>> START Data provided

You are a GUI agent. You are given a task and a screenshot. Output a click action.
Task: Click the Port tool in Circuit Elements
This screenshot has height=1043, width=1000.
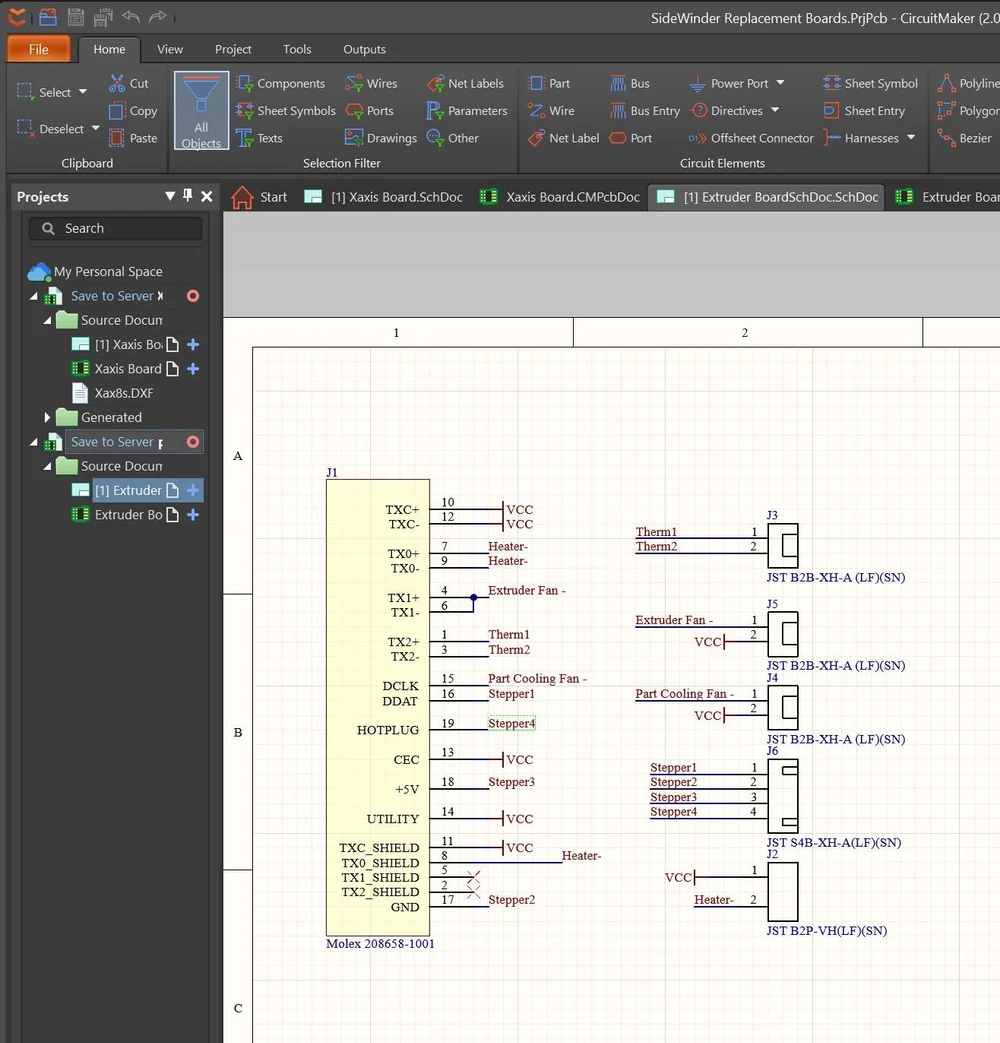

>> END Data provided
>> START Data provided

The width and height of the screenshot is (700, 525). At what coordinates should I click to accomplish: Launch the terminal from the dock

>> END Data provided
>> START Data provided

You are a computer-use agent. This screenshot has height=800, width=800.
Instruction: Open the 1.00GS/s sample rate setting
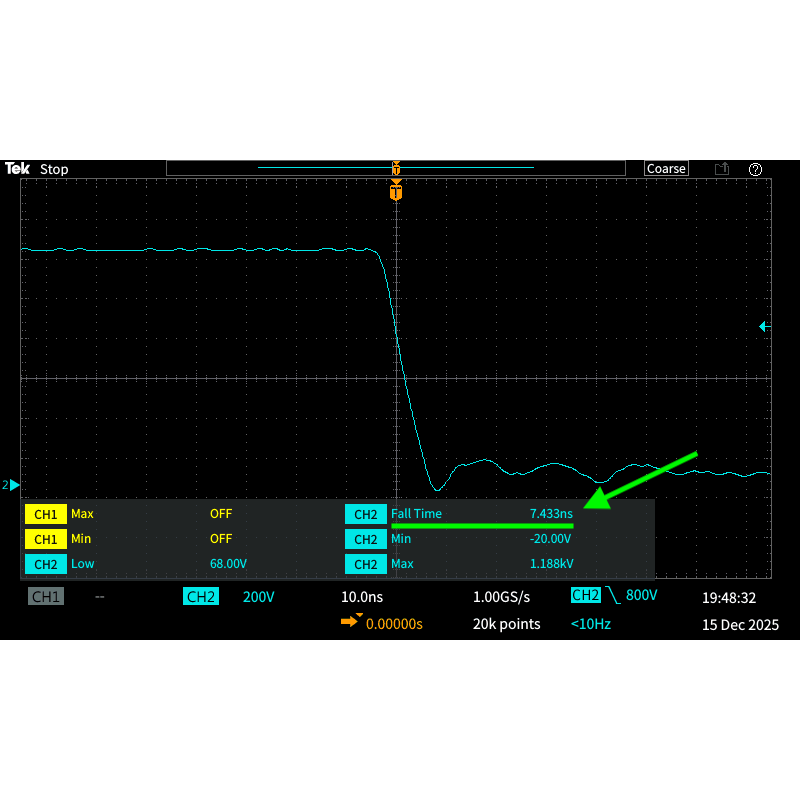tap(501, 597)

>> END Data provided

> **To be done**
Can you rewrite the data from the line with "You are a GUI" up to and including the line with "This screenshot has height=1043, width=1000.", changing "Port" to "Ground" and keeping everything else the same?

> **Exercise output**
You are a GUI agent. You are given a task and a screenshot. Output a click action.
Task: Click the Ground tool in Circuit Elements
This screenshot has height=1043, width=1000.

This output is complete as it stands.